9 Tips for best practices with Apache Spark
The below tips are not written by me (Kumar Chinnakali).
It is actually learnt from mammothdata.com and felt it could help our big data community, where Apache Spark is currently changing the world of Analytics & Big Data.
Mamothdata team, tons of thanks for sharing with us.
- Spark is written in Scala, so new features will be first available for Scala (and Java). Python and R bindings can lag behind on new features from version to version.
- If you are developing Spark in Java, use Java 8 or above if possible. The new lambda functionality in Java 8 removes a lot of verbosity required in your code.
- The fundamentals of software development still apply in the Big Data world – Spark can be unit-tested and integration-tested, and code should be reused between streaming and batch jobs wherever possible.
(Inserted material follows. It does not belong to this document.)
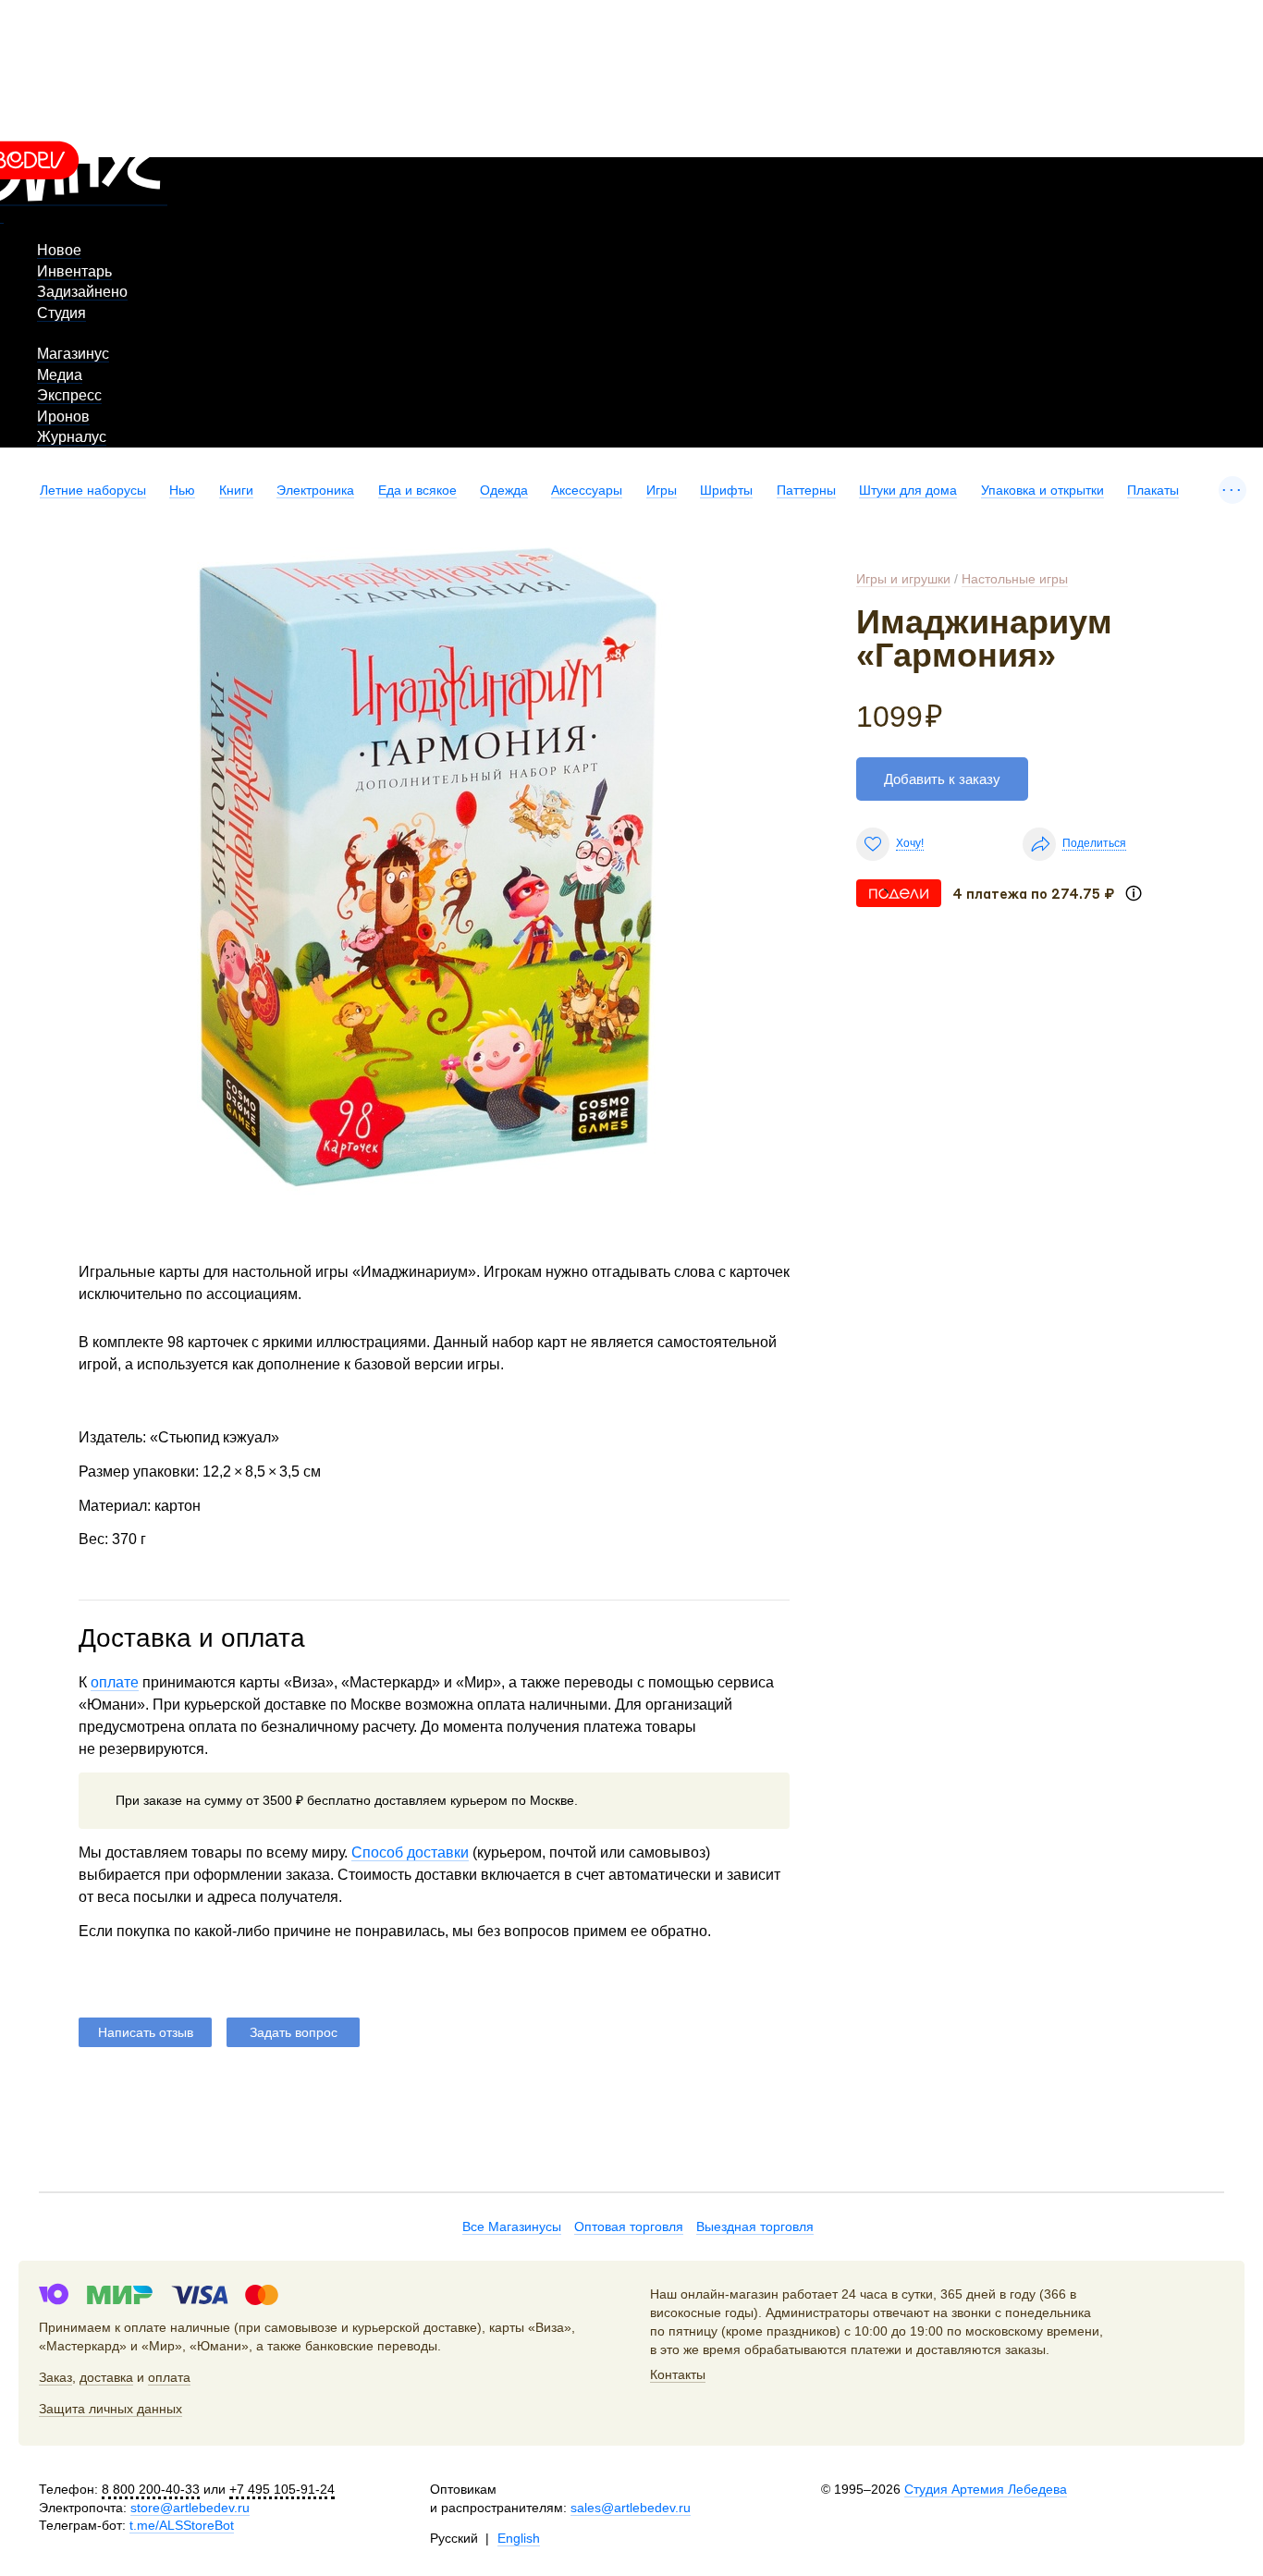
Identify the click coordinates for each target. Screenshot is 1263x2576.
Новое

- When Spark is transferring data over the network, it needs to serialize objects into a binary form. This can have an effect on performance when shuffling or on other operations that require large amounts of data to be transferred. To ameliorate this, first try to make sure that your code is written in a way that minimizes the amount of shuffling that may occur (e.g. only use groupByKey as a last resort, preferring instead to use actions like reduceByKey which perform aggregation as in-place as possible). Second, consider using Kryo instead of java.io.Serializable for your objects, as it has a more compact binary representation than the standard Java serializer, and is also faster to compress or decompress. For further performance, especially when dealing with billions of objects, you can register classes with the Kryo serializer at start-up, saving more precious bytes.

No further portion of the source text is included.